Let's start with this: I know I put myself and my story out there. I 100% acknowledge that I, very willingly, shared with media outlets big and small my decision to have preventative surgery and my journey since. Now, since I've made that clear, I also 100% acknowledge that there are some real crazies out there. And especially when you are dealing with the Internet. I decided to write about this topic of sharing your story, the media that shares it and what you can do to move beyond negativity because I think it is really relevant to anyone who feels passionate for a cause and wants to shout it from the rooftops, rather than sit quietly. And when it comes down to it, it's up to asking yourself one question: is the attention and awareness you're spreading bigger than the (sometimes ignorant and negative) crazies in the world? For me, the answer is astoundingly no short of "hell yes." From the moment I posted my first blog, I was overwhelmed by not only gratitude for all the love I was receiving, but also by the extreme amount of confidence I was feeling in myself. Confidence is something I've struggled with in the past, maybe not outwardly, but through different stages in my life, so to feel a new confidence come from within, it was a strangely new feeling that I was immensely proud of. I could have kept quiet, shared it with a few close friends, but deciding to speak out and loudly about my mission has proven to be the best decision I have ever made.
Now to the media.
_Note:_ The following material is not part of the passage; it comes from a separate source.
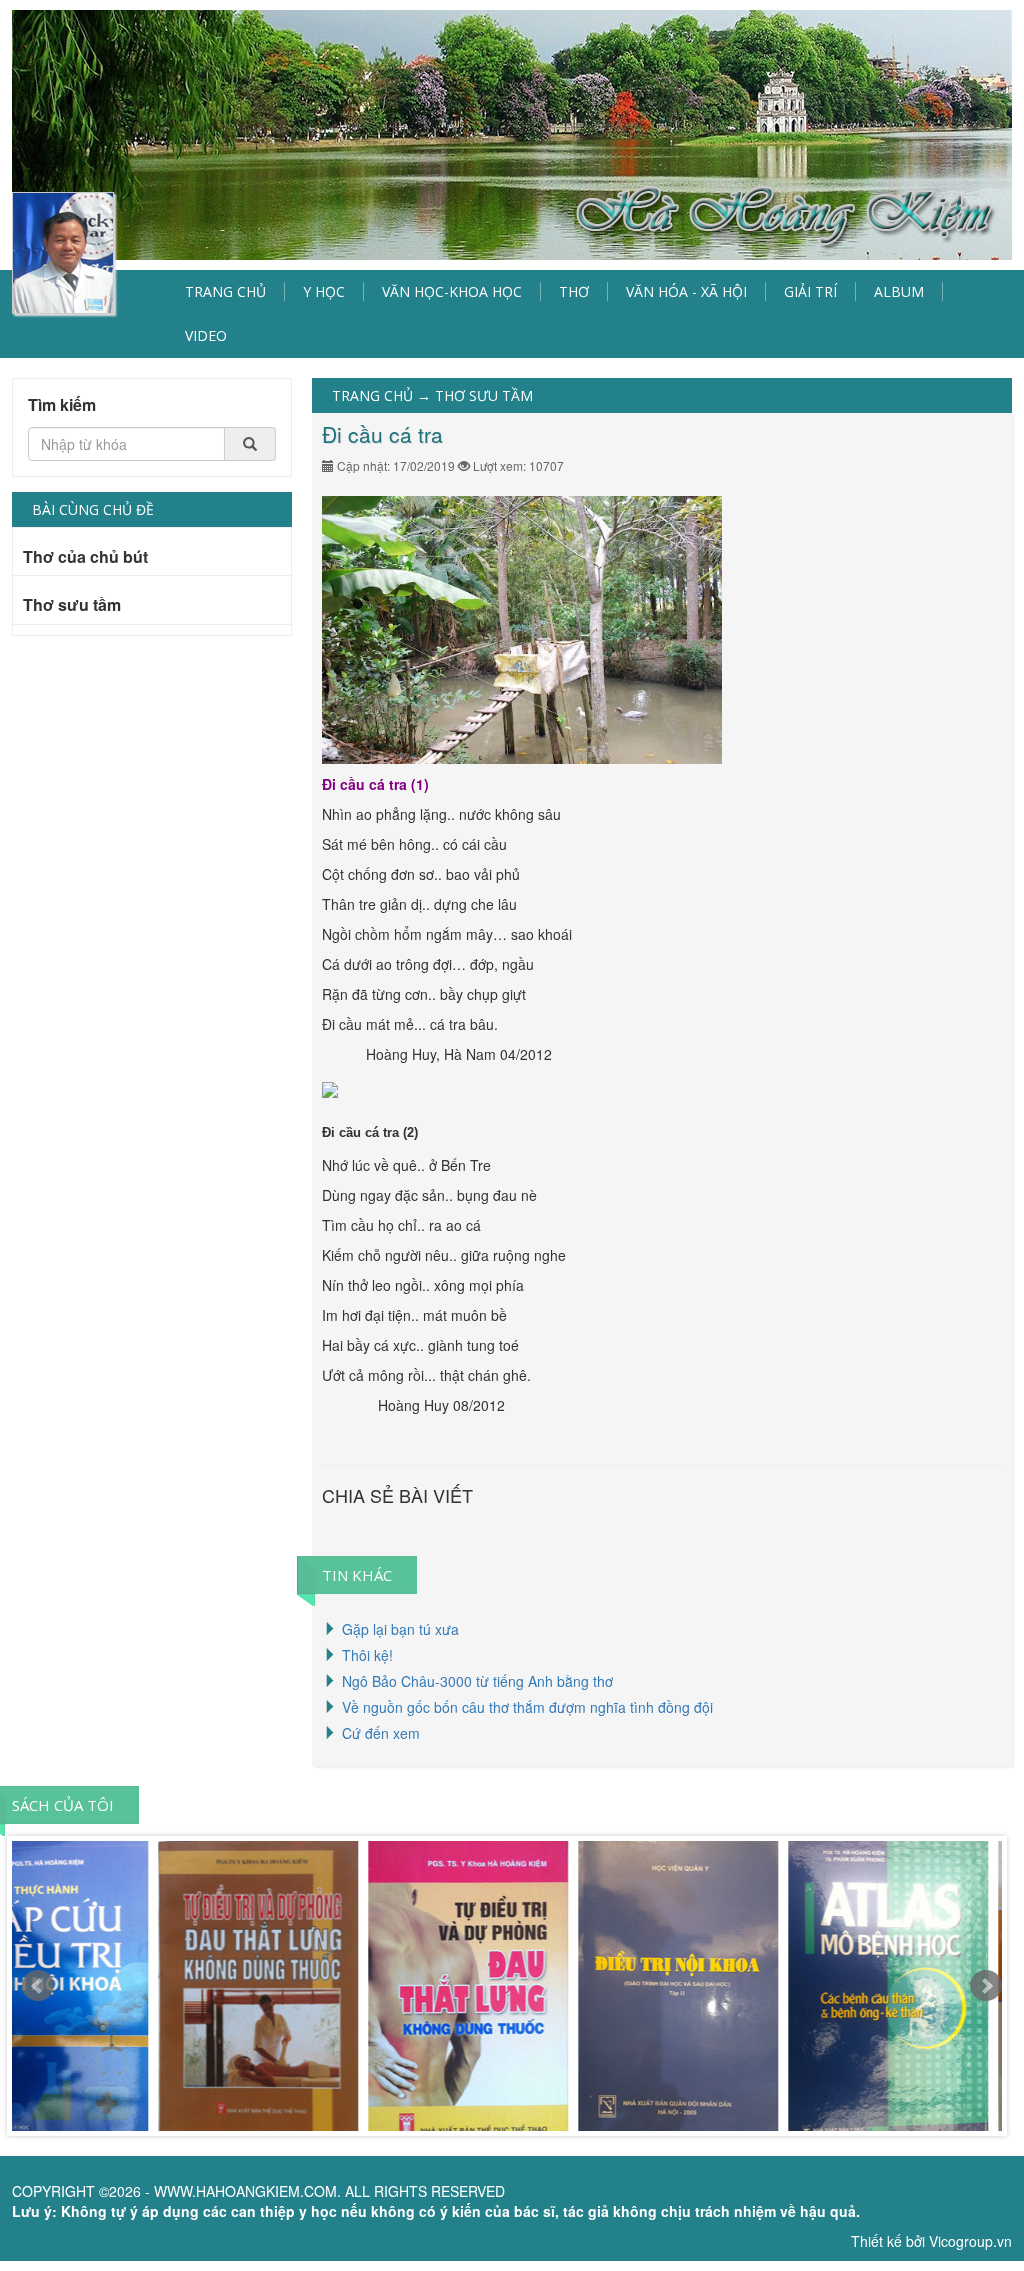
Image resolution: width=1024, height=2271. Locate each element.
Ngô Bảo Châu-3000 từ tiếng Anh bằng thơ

The whole joke of the matter is that I work in marketing and advertising and have an educational background in journalism and public relations. So should I have seen all this coming? Yes, and I did. And I absolutely know that by putting your story out there for the world, you open yourself up to criticism. But the tricky part is remembering to have thick skin when people react either negatively or just have differing views and opinions. Because that does happen, and I think always will. It's part of why my story is unique. Not many young women go through a preventative surgery like mine, but that's part of my mission; to spread awareness for something that could save a life, and especially for those that were unaware or in fear of the information I sought out and used to be proactive.
I'm fortunate that I have had incredibly supportive people in the media help share my story. My first interview with Sheree from Channel 5 was just wonderful and she was so, so sweet to me through the entire process. Obviously my experience shooting the TV commercial for UC Health was just as wonderful and in such a supportive environment. And by far the most rewarding experience was my quick few minute interview with Lynn Berry from HLN. I ended that Skype interview in such awe of her compassion and just flat out praise for my mission to share my story.
So where does any negativity come in? The comments. There are a lot of people out there that have strong opinions and also like to share them from behind their computer screen. And that can be very hard, and I can promise you that I have to force myself not to read too much into them, or read them at all. Someone told me recently, and it was genius, that it's like being a celebrity and knowing they shouldn't read what was said about them in USWeekly. Now, I'm no celeb, but it is totally applicable. Celebrities know that people will find something to be negative about for everything, and it's just not worth it. So do I. It's a balancing act between respecting that everyone has an opinion and it's perfectly acceptable for others to not share yours, and also knowing that it may not be worth causing yourself any pain to always read everything they have to say.
So what can you do: Surround yourself by positive people, praise and environments. Embrace those who support you and your mission, whatever it may be. It's those people who will remind you why you're fighting for what you're fighting for, and never let you forget it. Soak in all the accomplishments you receive and applause you collect along the way. Happiness does wonders on the soul. And lastly, put yourself in environments that bring out the best in you. You will not be able to please everyone or gain everyone's support. That's just life. But you can be the best you can be and do the best you can possibly do, in your own world. And sometimes that is enough to fend off any negative vibes.
So for me, I'll keep striving to spread awareness for high-risk young women, no matter what a random Internet crazy comments. And for all of you who are passionate for a special cause in your heart, I hope you keep fighting for what you believe in and finding it in yourself and from those who support you, to keep on keepin' on.